§ **Exercise goal**
Recast the entries from the line containing "Open the shopping bag cart icon" through the line containing "click(126, 99)", inclusive, as a JSON list of strings, one string per line, leaving out any blank lines.

§ **Extracted information**
# # # # #

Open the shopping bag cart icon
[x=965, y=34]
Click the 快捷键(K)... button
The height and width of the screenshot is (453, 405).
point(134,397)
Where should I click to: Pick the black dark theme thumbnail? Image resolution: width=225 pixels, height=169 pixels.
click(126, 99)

# # # # #

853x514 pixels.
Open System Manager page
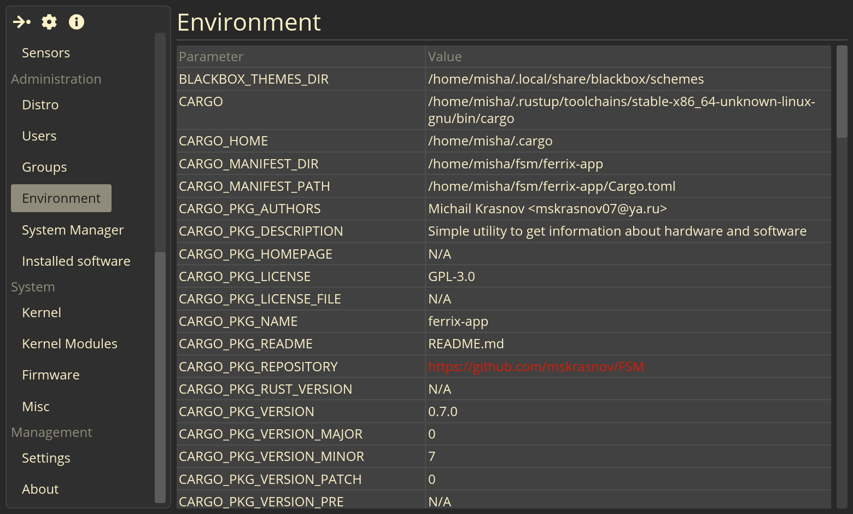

# # # # #

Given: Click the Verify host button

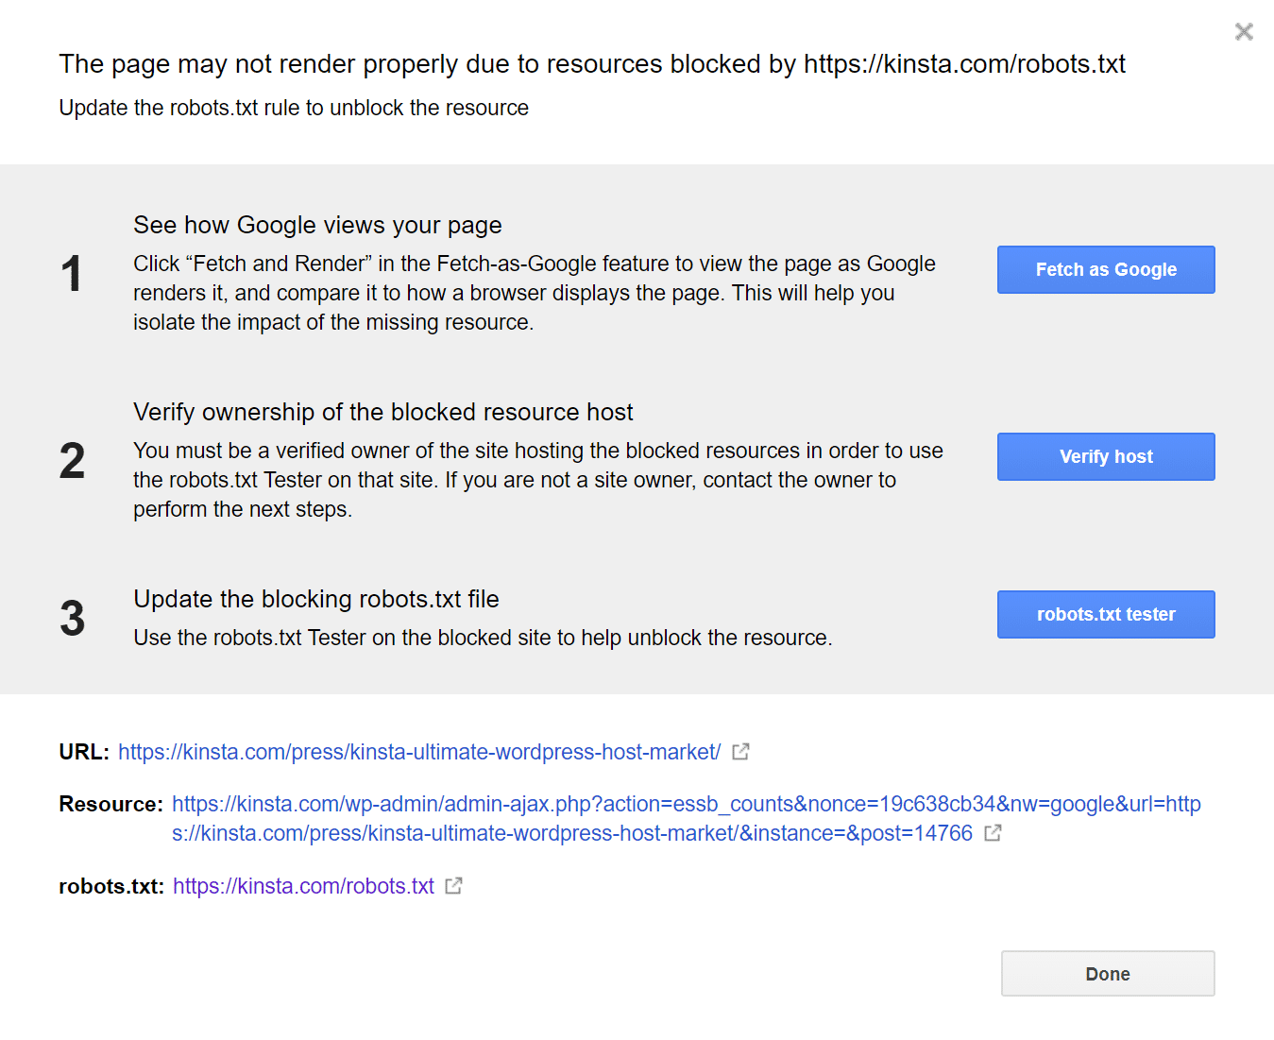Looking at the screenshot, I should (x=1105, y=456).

# # # # #

§ **Full response**
[
  "Open the shopping bag cart icon",
  "[x=965, y=34]",
  "Click the 快捷键(K)... button",
  "The height and width of the screenshot is (453, 405).",
  "point(134,397)",
  "Where should I click to: Pick the black dark theme thumbnail? Image resolution: width=225 pixels, height=169 pixels.",
  "click(126, 99)"
]